§ Records shown:
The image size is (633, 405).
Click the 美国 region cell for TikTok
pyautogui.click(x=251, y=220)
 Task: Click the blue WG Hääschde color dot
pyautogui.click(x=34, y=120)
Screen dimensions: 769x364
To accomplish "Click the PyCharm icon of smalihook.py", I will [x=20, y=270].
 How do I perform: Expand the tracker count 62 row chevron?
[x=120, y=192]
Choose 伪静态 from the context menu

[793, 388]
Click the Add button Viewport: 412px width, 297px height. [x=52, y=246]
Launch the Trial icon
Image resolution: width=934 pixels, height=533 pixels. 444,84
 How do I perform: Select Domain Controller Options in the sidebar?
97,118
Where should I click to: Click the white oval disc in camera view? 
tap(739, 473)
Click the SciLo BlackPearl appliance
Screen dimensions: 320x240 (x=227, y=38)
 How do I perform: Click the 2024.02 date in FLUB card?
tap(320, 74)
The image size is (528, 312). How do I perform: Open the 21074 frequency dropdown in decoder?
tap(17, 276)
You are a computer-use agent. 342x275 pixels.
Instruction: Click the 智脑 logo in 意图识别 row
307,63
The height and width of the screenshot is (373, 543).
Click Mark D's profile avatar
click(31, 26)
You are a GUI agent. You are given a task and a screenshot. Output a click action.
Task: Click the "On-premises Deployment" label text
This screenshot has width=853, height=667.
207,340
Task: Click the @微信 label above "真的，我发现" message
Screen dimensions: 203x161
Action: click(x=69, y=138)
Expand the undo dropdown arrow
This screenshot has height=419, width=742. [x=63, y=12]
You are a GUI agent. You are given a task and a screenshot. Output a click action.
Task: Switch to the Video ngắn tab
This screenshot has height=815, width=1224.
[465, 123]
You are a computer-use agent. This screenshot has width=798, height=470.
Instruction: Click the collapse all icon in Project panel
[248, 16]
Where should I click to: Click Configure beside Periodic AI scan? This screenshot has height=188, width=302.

§ Task brief: Copy out all of the lines above exactly.

§ Written response:
The image size is (633, 405).
Click the 美国 region cell for TikTok
pyautogui.click(x=251, y=220)
 Task: Click the blue WG Hääschde color dot
pyautogui.click(x=34, y=120)
Screen dimensions: 769x364
To accomplish "Click the PyCharm icon of smalihook.py", I will [x=20, y=270].
 How do I perform: Expand the tracker count 62 row chevron?
[x=120, y=192]
Choose 伪静态 from the context menu

[793, 388]
Click the Add button Viewport: 412px width, 297px height. [x=52, y=246]
Launch the Trial icon
Image resolution: width=934 pixels, height=533 pixels. 444,84
 How do I perform: Select Domain Controller Options in the sidebar?
97,118
Where should I click to: Click the white oval disc in camera view? 
tap(739, 473)
Click the SciLo BlackPearl appliance
Screen dimensions: 320x240 (x=227, y=38)
 How do I perform: Click the 2024.02 date in FLUB card?
tap(320, 74)
The image size is (528, 312). How do I perform: Open the 21074 frequency dropdown in decoder?
tap(17, 276)
You are a computer-use agent. 342x275 pixels.
Instruction: Click the 智脑 logo in 意图识别 row
307,63
The height and width of the screenshot is (373, 543).
Click Mark D's profile avatar
click(31, 26)
You are a GUI agent. You are given a task and a screenshot. Output a click action.
Task: Click the "On-premises Deployment" label text
This screenshot has width=853, height=667.
207,340
Task: Click the @微信 label above "真的，我发现" message
Screen dimensions: 203x161
Action: click(x=69, y=138)
Expand the undo dropdown arrow
This screenshot has height=419, width=742. [x=63, y=12]
You are a GUI agent. You are given a task and a screenshot. Output a click action.
Task: Switch to the Video ngắn tab
This screenshot has height=815, width=1224.
[465, 123]
You are a computer-use agent. This screenshot has width=798, height=470.
Instruction: Click the collapse all icon in Project panel
[248, 16]
Where should I click to: Click Configure beside Periodic AI scan? This screenshot has height=188, width=302.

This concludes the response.